• Activity:
Set down nothing but the lines from the one containing "Instruction: Cancel the" to the final line of the material, exactly as written, and drop the pictures.

• Entries provided:
* * * * * * * * *

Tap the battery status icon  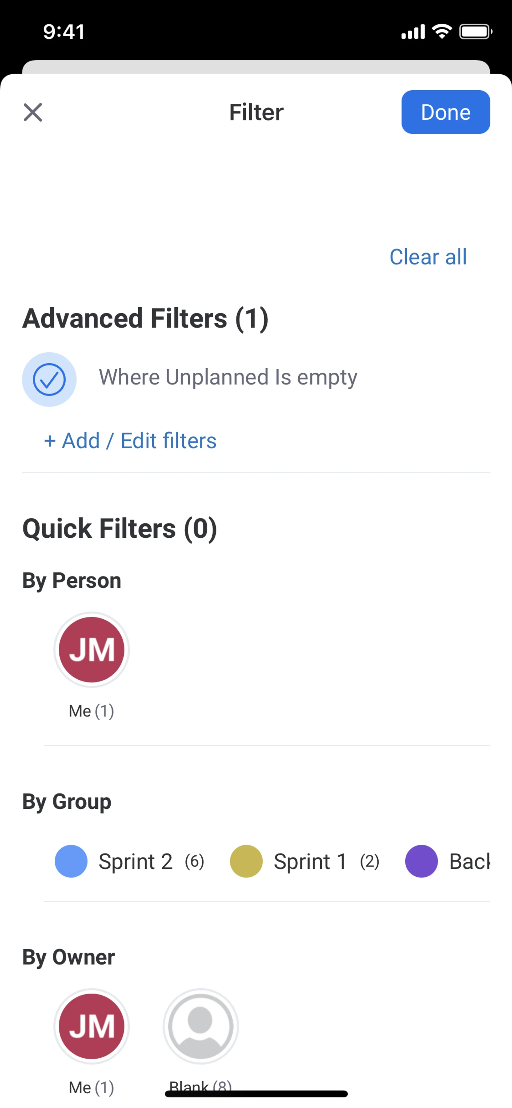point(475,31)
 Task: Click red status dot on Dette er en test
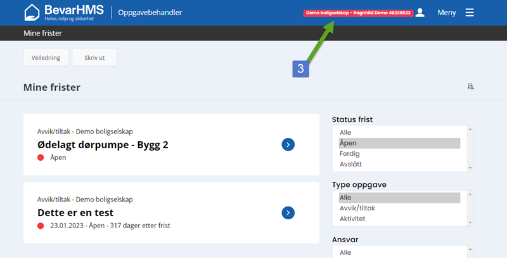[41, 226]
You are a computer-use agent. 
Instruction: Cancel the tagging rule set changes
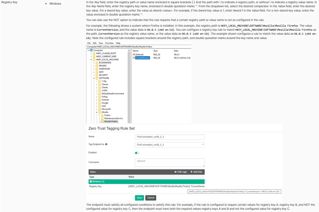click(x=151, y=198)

* * * * * * * * *

• Result:
Instruction: Cancel the tagging rule set changes
click(x=151, y=198)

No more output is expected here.